--- Begin Raw data ---

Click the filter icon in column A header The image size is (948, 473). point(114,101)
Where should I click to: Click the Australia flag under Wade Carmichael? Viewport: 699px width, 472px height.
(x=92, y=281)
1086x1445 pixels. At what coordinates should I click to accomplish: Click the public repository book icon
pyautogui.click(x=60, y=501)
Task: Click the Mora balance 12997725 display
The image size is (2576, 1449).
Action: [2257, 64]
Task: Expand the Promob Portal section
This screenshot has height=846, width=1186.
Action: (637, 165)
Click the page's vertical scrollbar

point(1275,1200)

--- End Raw data ---

State how many lines in the items above contain the word "image". Give only the number.

- **Output of the exercise**
2